“I am leaving, I am leaving”, but the fighter still remains.
Rating : 10/10
OK, let’s start with a little exercise of imagination. It’s 1969 and you’re a big fan of the famous duo who call themselves Simon & Garfunkel. You’ve already noticed the constant growth in quality that seems to come with each new album, and, because you thought ‘Bookends’ was nearly perfect, your expectations are high. You know what the album should look like, because you’re familiar with the band’s limitations. Their songs usually fall into two big categories : serious, ambitious and strenuous pieces of works, which are most of the time ballads and catchy, funny, cheerful up-beat tunes.

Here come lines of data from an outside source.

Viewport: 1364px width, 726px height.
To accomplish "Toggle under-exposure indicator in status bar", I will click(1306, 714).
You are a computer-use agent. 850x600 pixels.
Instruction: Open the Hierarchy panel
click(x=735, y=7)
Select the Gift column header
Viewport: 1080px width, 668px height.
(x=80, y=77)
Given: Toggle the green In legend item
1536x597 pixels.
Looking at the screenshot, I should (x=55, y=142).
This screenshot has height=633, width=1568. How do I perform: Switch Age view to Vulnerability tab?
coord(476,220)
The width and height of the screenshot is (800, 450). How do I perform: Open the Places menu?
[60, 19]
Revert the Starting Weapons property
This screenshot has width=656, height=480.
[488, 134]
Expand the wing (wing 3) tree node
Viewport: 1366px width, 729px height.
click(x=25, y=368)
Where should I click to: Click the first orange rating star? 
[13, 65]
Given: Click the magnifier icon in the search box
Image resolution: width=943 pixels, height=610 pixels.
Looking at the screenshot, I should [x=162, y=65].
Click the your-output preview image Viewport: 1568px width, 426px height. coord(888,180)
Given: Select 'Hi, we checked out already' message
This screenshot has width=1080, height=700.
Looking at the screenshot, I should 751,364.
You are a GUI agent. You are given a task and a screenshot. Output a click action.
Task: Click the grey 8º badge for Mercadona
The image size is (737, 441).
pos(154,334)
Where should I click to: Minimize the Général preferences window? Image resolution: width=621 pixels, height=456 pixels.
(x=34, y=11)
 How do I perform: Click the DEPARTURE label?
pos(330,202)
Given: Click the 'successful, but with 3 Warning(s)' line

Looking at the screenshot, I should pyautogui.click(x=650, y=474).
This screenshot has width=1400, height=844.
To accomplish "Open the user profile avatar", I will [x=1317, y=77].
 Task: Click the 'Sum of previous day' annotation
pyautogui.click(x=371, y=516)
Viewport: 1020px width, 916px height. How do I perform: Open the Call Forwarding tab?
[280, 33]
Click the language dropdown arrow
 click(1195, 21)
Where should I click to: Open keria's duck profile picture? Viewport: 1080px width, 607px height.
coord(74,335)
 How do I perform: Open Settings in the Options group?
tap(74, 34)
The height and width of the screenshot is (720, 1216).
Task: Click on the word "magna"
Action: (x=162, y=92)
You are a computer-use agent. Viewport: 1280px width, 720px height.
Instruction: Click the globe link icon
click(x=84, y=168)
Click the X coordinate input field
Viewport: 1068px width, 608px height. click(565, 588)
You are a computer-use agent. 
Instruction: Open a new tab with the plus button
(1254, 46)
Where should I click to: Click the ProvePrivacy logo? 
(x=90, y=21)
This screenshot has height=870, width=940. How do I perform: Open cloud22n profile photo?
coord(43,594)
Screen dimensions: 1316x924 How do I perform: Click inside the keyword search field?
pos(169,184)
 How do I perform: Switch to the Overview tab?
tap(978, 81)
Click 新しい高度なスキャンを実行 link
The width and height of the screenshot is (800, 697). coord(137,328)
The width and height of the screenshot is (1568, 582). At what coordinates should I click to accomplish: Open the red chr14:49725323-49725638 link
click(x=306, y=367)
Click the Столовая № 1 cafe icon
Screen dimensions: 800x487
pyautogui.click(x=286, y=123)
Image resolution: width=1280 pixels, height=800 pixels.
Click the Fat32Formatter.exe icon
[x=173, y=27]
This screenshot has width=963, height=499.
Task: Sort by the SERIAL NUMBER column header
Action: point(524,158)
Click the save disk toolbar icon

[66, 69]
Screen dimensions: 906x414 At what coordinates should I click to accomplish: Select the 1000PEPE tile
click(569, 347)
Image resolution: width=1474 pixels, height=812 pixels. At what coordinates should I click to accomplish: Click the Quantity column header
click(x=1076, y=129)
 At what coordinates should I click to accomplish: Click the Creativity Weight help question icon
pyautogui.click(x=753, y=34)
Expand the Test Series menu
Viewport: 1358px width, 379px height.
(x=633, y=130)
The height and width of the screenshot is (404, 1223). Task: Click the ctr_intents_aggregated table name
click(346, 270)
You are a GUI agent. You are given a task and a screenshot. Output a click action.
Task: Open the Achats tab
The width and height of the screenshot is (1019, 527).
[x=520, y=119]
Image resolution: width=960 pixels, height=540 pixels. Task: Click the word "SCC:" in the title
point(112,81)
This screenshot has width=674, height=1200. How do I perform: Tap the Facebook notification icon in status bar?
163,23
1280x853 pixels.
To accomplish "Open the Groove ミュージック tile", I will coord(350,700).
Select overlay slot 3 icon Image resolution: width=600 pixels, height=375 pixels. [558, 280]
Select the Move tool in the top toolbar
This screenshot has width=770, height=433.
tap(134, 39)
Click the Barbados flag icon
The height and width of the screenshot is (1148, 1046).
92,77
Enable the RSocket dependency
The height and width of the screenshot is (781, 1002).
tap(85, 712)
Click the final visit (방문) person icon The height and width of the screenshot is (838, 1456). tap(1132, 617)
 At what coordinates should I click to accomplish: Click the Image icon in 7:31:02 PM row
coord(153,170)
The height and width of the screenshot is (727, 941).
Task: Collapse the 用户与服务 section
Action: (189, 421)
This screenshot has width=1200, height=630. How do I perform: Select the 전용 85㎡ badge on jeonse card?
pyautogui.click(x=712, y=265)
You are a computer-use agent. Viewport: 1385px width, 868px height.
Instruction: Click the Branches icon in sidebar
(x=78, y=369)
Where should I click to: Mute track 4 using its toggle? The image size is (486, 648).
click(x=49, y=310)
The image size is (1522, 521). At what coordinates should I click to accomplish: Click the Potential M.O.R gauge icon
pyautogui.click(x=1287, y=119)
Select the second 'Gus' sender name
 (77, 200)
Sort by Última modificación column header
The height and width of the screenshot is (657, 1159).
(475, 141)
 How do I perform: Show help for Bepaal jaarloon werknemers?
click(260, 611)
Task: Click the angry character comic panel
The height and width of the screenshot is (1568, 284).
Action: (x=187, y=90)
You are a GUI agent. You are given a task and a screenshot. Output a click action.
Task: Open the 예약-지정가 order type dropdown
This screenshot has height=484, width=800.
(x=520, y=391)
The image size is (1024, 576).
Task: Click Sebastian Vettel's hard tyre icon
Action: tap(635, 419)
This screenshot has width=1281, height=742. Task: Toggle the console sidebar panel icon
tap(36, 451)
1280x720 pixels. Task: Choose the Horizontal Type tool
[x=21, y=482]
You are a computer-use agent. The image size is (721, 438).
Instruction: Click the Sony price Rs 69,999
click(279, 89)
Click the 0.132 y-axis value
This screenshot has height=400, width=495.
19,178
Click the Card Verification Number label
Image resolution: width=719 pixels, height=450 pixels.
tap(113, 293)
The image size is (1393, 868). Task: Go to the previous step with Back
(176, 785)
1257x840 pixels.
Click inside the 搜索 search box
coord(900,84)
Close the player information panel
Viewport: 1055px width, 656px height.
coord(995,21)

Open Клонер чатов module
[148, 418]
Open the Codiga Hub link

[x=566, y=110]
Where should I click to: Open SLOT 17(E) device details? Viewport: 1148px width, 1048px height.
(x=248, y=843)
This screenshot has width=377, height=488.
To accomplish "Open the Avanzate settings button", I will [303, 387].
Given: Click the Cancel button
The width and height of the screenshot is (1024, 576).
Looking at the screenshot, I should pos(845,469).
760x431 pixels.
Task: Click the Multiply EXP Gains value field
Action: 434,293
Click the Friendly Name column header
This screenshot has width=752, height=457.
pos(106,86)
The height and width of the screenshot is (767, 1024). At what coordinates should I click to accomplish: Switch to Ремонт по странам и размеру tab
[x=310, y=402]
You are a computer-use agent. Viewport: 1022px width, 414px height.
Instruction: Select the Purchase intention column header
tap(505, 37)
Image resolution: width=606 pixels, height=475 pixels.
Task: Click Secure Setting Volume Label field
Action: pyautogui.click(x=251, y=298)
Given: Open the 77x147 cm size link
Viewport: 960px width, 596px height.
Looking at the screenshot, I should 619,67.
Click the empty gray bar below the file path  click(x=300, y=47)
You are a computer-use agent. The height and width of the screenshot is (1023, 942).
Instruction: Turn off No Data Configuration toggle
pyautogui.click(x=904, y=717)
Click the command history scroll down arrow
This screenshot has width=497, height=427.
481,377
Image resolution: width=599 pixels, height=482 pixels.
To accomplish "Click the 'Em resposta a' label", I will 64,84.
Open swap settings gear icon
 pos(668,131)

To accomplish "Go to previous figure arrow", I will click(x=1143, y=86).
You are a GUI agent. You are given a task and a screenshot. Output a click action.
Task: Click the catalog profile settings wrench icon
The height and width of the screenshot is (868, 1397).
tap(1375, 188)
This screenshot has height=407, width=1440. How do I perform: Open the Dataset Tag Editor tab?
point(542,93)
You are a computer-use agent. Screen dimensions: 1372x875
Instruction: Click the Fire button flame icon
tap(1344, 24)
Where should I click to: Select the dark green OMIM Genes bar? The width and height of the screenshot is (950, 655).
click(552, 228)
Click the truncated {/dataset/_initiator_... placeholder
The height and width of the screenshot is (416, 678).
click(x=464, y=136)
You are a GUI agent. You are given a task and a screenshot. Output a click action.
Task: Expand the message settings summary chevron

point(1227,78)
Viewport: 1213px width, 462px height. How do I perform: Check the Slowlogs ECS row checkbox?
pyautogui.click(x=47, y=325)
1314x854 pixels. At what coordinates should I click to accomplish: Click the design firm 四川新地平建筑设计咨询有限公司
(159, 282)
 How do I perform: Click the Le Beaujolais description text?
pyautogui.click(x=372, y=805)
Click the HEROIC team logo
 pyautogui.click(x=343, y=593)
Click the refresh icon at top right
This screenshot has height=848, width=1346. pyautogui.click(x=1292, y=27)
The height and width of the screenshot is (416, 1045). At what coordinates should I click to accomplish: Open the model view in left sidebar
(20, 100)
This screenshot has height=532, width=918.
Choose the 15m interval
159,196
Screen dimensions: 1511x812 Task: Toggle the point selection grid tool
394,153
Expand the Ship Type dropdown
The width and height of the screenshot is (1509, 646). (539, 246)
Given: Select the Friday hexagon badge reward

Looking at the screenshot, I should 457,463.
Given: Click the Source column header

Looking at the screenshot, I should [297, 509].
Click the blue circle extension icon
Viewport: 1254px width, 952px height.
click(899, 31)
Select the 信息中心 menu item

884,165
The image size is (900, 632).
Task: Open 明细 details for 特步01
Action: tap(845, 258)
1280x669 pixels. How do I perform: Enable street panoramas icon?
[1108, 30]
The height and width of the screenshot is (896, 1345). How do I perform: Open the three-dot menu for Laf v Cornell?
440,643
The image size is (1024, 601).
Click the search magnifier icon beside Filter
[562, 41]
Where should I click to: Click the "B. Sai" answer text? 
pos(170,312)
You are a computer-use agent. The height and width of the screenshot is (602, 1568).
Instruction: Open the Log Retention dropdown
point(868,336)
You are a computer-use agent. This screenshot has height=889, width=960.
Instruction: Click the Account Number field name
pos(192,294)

Of course, not every slow song they’ve ever written tries to be mighty, just as there are some energetic ones that can be taken seriously, but you get the point. First of all, your ideal album would be one that combines in an efficient way both those types of songs. We all know that too much seriousness can sometimes lead to tediousness or stodginess. And on the other hand, who’d wanna hear an album full of ‘A Simple Desultory Philippic’ – alike compositions? Second of all, there’s gotta be at least one surprise element. Something that doesn’t sound anything like any of their previous work. Something to show the listener that they’re still trying new things, without exceeding their own stable ground. ‘Bookends’ had the experimental ‘Save the Life of my Child’, and well, to be quite honest, their other albums lacked that something. And finally, every one of those songs has to be good. No filler allowed. But that goes without saying.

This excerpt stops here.